There are threads running through this whole series which make it more complicated than the old ones I used to watch from behind the sofa. Yet there are still quite a mixture - from the cuddly Adipose to the terrifying Vashta Nerada, not to mention the ancient daleks with their battle cry 'exterminate'. Daleks still make me shudder and want to hide, like I did as a child.
Lots of companions re-appear in this series, including one from the Doctor's future (should that be 'pre-appear?') in a spooky episode involving a vast library, some terrifyingly tiny aliens, and a small girl. Then there's a delightfully light-weight episode featuring Agatha Christie (at a house-party hosted by a society lady played by Felicity Kendall) and a script which includes a large number of titles of Agatha Christie's books. There's a giant wasp, too, which could have been terrifying but somehow didn't ever feel quite real.

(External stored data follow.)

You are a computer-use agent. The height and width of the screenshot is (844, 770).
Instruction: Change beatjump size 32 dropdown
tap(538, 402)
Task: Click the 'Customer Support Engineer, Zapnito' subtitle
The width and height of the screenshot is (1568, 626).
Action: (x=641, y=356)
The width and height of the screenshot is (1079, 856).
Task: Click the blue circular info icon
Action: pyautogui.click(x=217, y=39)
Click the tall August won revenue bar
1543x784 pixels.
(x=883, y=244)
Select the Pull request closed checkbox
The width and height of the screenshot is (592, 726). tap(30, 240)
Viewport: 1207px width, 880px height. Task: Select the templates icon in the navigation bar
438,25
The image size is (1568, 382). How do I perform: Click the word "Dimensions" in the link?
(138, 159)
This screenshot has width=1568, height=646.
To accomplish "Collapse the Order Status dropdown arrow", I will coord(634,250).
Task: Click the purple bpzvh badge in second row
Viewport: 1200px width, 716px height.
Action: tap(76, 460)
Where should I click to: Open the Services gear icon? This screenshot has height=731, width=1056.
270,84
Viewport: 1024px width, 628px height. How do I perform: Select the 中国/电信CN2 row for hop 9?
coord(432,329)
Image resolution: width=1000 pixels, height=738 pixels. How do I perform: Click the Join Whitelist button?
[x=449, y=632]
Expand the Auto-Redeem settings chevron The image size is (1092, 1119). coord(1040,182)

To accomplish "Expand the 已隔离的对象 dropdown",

David Tennant is brilliant throughout. It's hard to imagine how he can ever be bettered.
The final DVD - out of six - contains a wonderful documentary, seeing into the lives of those involved in the show, with script-reading, filming and post-production.
All in all, this is great stuff and we are now complete fans of Doctor Who. I just wish I had known sooner that there are some extra episode from 2009 which are chronologically between Series Four and Series Five. I was given Series Five for Christmas, but we need to get hold of these specials before we can move on to see Matt Smith as Doctor...
Definitely recommended. Rated 12, which seems about right, as the storylines are complex and some of the ideas are scary, even if the violence is relatively mild compared to much of what passes as entertainment these days. No nudity or sex, unsurprisingly, and only a few instances of minor bad language.